Yehuda Elkana

israelischer Wissenschaftstheoretiker und Wissenschaftshistoriker

Yehuda Elkana (hebräisch יהודה אלקנה, geboren als László Fröhlich 16. Juni 1934 in Subotica, Königreich Jugoslawien; gestorben 21. September 2012 in Jerusalem, Israel)[1][2] war ein Wissenschaftstheoretiker und Wissenschaftshistoriker.

Yehuda Elkana (2007)

László Fröhlichs Eltern waren ungarische Juden, die nach dem Ersten Weltkrieg in der nunmehr jugoslawischen Vojvodina lebten, ihr Wohnort wurde wiederum 1941 von Ungarn annektiert. Die Familie geriet 1944 nach Szeged, sie wurde dann aber in das KZ Auschwitz deportiert. Er überlebte die Haft (wie auch seine Familie, die zu Zwangsarbeit beim Wiederaufbau österreichischer Städte eingeteilt war) und wanderte 1948 nach Israel aus. Er lebte in einem Kibbutz und besuchte dann das Hebräische Herzlia-Gymnasium in Tel Aviv. Yehuda Elkana, wie er sich jetzt nannte, studierte Physik, Mathematik und Wissenschaftsgeschichte ab 1955 an der Hebräischen Universität in Jerusalem und schloss das Studium 1966 mit dem Master ab, während er gleichzeitig am Gymnasia Rehavia in Tel Aviv unterrichtete. 1968 wurde er an der Brandeis University mit der wissenschaftshistorischen Arbeit „On the Emergence of the Energy Concept“ promoviert. Danach unterrichtete er ein Jahr an der Harvard-Universität und ab 1968 an der Hebräischen Universität in Jerusalem Wissenschaftsgeschichte und Wissenschaftstheorie, zeitweise als Vorstand der Fakultät. Er war 1968 bis 1993 Direktor des Van Leer Instituts in Jerusalem und 1981 bis 1991 Direktor des Cohn Instituts für Wissenschaftsgeschichte und -philosophie an der Universität Tel Aviv. Von 1987 bis 2006 war er „Permanent Fellow“ am Wissenschaftskolleg zu Berlin.[3] Von 1995 bis 1999 war er Professor für Wissenschaftstheorie an der ETH Zürich. Von 1999 bis 2009 war er Präsident und Rektor der Central European University in Budapest, die er im Auftrag des Mäzens George Soros aufbaute. Zuletzt lebte er in Berlin, wo er 2009/2010 an einem Projekt zur Reform des Curriculums von Universitäten arbeitete und am Wissenschaftskolleg und Gastwissenschaftler am Max-Planck-Institut für Wissenschaftsgeschichte war.[4] Bis kurz vor seinem Tod arbeitete Elkana zusammen mit Hannes Klöpper an seinem letzten Werk mit dem Titel: „Die Universität im 21. Jahrhundert: Für eine neue Einheit von Lehre, Forschung und Gesellschaft“.[5]

Elkana war 1973/74 Fellow des Center for Advanced Study in Behavioral Sciences der Stanford University und war 1977/78 Visiting Fellow des All Souls College der Universität Oxford.

## AUFGABE A
Erläutern Sie anhand des vorliegenden Textes, weshalb der Wohnort der Eltern von László Fröhlich ab 1941 zu Ungarn gehörte.

## ERFASSTE DATEN
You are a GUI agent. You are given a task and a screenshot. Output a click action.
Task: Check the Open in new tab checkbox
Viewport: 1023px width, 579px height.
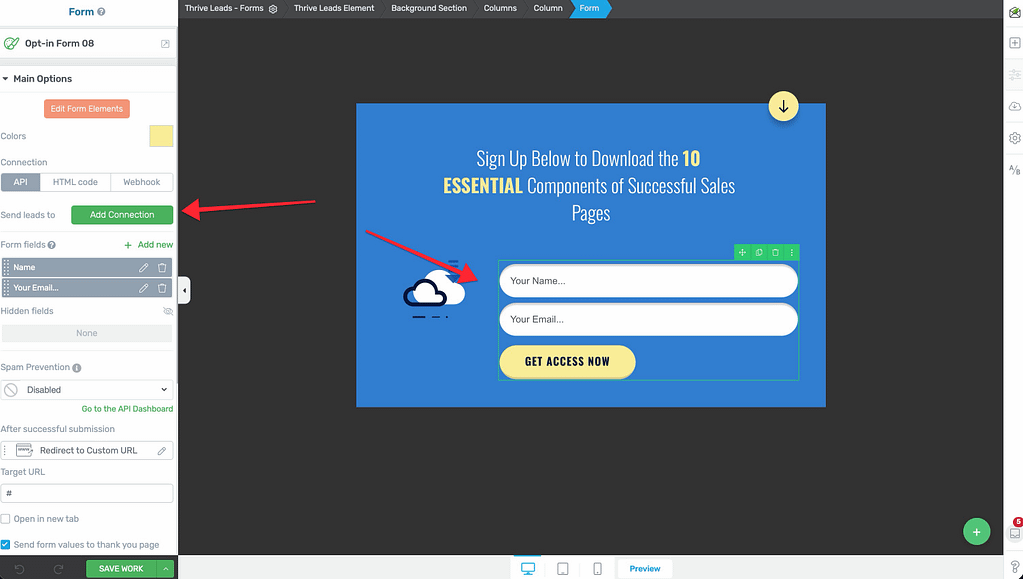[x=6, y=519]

* * *

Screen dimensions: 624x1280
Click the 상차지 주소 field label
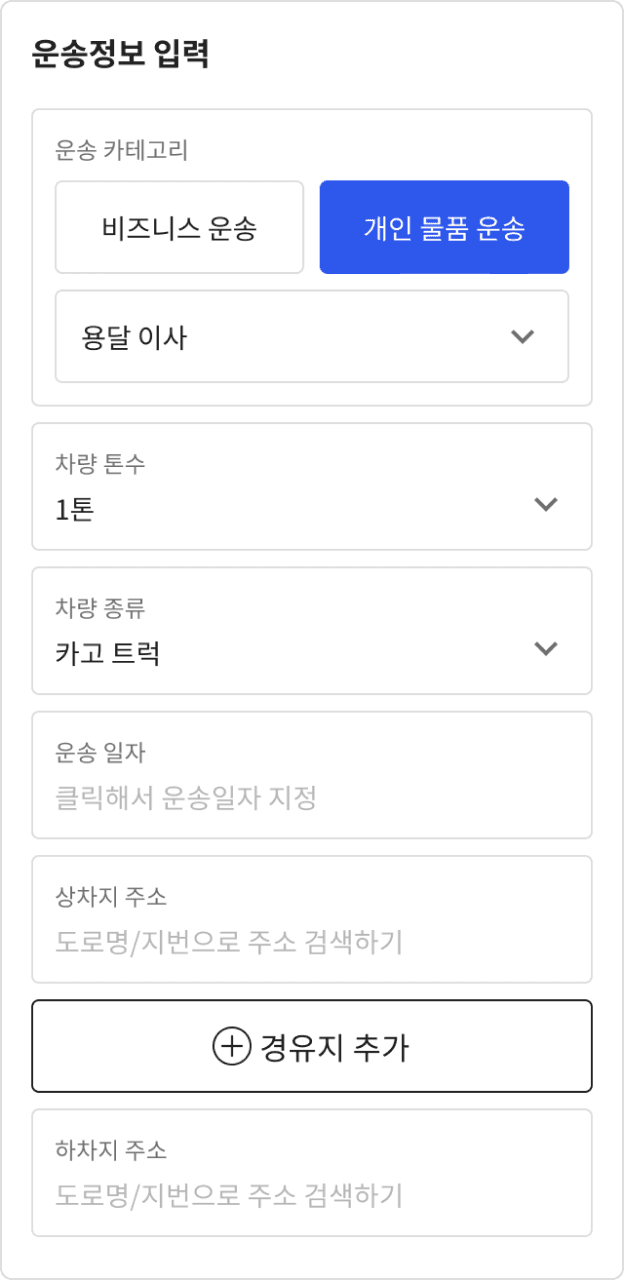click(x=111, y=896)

## AUFGABE B
Schreiben Sie die Zeilen der Auflistung von der Zeile mit „You are a GUI“ bis einschließlich der Zeile mit „[x=6, y=519]“ erneut auf und addieren Sie dabei 81 zu jeder Koordinate in den Antworten. Lassen Sie die Bilder in Ihrer Antwort weg.

## RICHTIGE LÖSUNG A
Die Eltern lebten nach dem Ersten Weltkrieg in der Vojvodina, die damals jugoslawisch war. 1941 wurde ihr Wohnort von Ungarn annektiert.

## RICHTIGE LÖSUNG B
You are a GUI agent. You are given a task and a screenshot. Output a click action.
Task: Check the Open in new tab checkbox
Viewport: 1023px width, 579px height.
[x=87, y=600]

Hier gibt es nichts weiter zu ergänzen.